Harmony is a framework for data visualization, trajectory detection and interpretation for scRNA-seq data measured at discrete timepoints. Harmony constructs an augmented affinity matrix by augmenting the kNN graph affinity matrix with mutually nearest neighbors between successive time points. This augmented affinity matrix forms the basis for generated a force directed layout for visualization and also serves as input for computing the diffusion operator which can be used for trajectory detection using Palantir
Harmony reads in csv files of counts matrices from multiple time points. Please ensure that replicates of the same time point are consecutive in order
import harmony
import palantir
# Plotting and miscellaneous imports
import os
import pandas as pd
import matplotlib
import matplotlib.pyplot as plt
# Initialize random seed
import random
random.seed(101)
%matplotlib inline
Sample csv files are available at <harmony directory>/data/
. This folder contains two replicates each of the mouse embryonic development cells at E3.5 and E4.5 stages.

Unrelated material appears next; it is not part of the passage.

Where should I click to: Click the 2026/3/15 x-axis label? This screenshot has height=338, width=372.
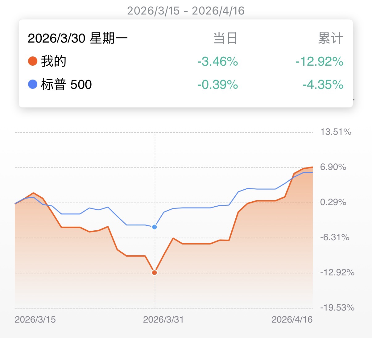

These cells represent a subset of the mouse endoderm dataset and are the cells used for Palantir trajectory detection in Figure 2 of the manuscript.
Assuming that Harmony was downloaded at ~/repositories/Harmony
, the following snippet can be used to load the counts matrices. sample_names
parameter is used to set a prefix for the barcodes.
# Load sample data
harmony_dir = os.path.expanduser('~/repositories/Harmony/data/')
csv_files = [harmony_dir + 'Lib1-3_E3.5.csv',
harmony_dir + 'Lib1-4_E3.5.csv',
harmony_dir + 'Lib1-1_E4.5.csv',
harmony_dir + 'Lib1-2_E4.5.csv',]
sample_names = ['E3.5_Rep1', 'E3.5_Rep2', 'E4.5_Rep1', 'E4.5_Rep2']
counts = harmony.utils.load_from_csvs(csv_files, sample_names)
Loading count matrices... E3.5_Rep1 E3.5_Rep2 E4.5_Rep1 E4.5_Rep2 Concatenating data..
Note: Harmony assumes that the cells from the same time point are consecutive to each other in the counts matrix.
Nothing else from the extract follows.